原发性皮肤淋巴瘤WHO-EORTC分类最新进展解读

原发性皮肤淋巴瘤(primary cutaneous lymphoma，PCL)是一类结外非霍奇金淋巴瘤，具有独特的临床表现和组织病理学特征。2005年世界卫生组织-欧洲癌症研究和治疗组织(World Health Organization-European Organization for Research and Treatment of Cancer，WHO-EORTC)发表的PCL分类是该病的重要诊断标准和分类依据。随着研究进展，2018年WHO-EORTC更新了PCL分类，新增了慢性活动性EB病毒感染、原发性皮肤肢端CD8⁺T细胞淋巴瘤、EB病毒阳性皮肤黏膜溃疡3种PCL类型，并对部分PCL的亚型进行了修订，其中涉及淋巴瘤样丘疹病、原发性皮肤边缘区淋巴瘤、原发性皮肤CD4⁺小/中T细胞淋巴组织增殖性疾病等亚型。本文对PCL WHO-EORTC分类的最新进展进行解读。

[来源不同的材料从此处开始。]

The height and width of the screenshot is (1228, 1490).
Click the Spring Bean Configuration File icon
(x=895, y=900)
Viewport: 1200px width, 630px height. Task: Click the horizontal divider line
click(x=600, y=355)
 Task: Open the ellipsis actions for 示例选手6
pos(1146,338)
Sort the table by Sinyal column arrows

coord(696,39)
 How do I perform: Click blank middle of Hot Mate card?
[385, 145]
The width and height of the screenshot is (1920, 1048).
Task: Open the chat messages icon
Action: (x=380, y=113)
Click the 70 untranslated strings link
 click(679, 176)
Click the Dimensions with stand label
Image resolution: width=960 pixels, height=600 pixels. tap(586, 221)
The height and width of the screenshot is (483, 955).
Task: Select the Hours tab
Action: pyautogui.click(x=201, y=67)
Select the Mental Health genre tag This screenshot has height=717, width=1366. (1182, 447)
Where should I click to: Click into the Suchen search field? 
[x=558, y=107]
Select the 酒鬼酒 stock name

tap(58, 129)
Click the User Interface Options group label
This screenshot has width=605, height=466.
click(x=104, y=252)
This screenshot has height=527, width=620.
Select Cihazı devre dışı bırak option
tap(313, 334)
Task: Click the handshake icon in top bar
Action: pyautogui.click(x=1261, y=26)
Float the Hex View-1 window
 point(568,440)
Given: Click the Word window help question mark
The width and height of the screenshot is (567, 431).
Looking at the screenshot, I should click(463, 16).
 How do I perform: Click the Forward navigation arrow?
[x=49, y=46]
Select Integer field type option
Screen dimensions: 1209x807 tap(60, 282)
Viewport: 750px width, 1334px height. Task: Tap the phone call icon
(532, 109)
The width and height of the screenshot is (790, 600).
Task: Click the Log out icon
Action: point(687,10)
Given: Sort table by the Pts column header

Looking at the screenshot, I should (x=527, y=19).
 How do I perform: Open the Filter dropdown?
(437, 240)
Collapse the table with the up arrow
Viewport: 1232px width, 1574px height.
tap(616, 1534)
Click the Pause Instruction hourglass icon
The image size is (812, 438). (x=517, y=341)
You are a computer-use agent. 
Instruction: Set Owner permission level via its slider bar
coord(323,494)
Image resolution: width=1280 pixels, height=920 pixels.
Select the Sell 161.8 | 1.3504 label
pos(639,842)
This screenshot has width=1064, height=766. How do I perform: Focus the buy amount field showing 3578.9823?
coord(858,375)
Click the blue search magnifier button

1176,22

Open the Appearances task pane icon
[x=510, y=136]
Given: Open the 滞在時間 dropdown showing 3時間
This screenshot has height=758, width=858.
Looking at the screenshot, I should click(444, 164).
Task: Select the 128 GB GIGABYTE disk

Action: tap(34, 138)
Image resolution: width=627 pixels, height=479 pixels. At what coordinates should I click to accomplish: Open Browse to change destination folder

WHO-EORTC Classification of Primary Cutaneous Lymphomas:Updates and Interpretation

Primary cutaneous lymphomas (PCL) are a group of non-Hodgkin's lymphomas that are presented with specific clinical manifestations and histopathological characteristics. The classification of PCL published by World Health Organization-European Organization for Research and Treatment of Cancer (WHO-EORTC) in 2005 was the important diagnostic criteria and classification basis for cutaneous lymphomas. With research progression, WHO-EORTC updated the classification of PCL in 2018, adding three subtypes of PCL, namely, chronic active Epstein Barr virus (EBV) infection, primary cutaneous acral CD8+ T-cell lymphoma, and EBV-positive mucocutaneous ulcer. Besides, some subtypes of PCL were revised, including lymphomatoid papulosis, primary cutaneous marginal zone lymphoma, and primary cutaneous CD4+ small/medium T cell lymphoproliferative disease. This article interprets the update of WHO-EORTC classification of PCL.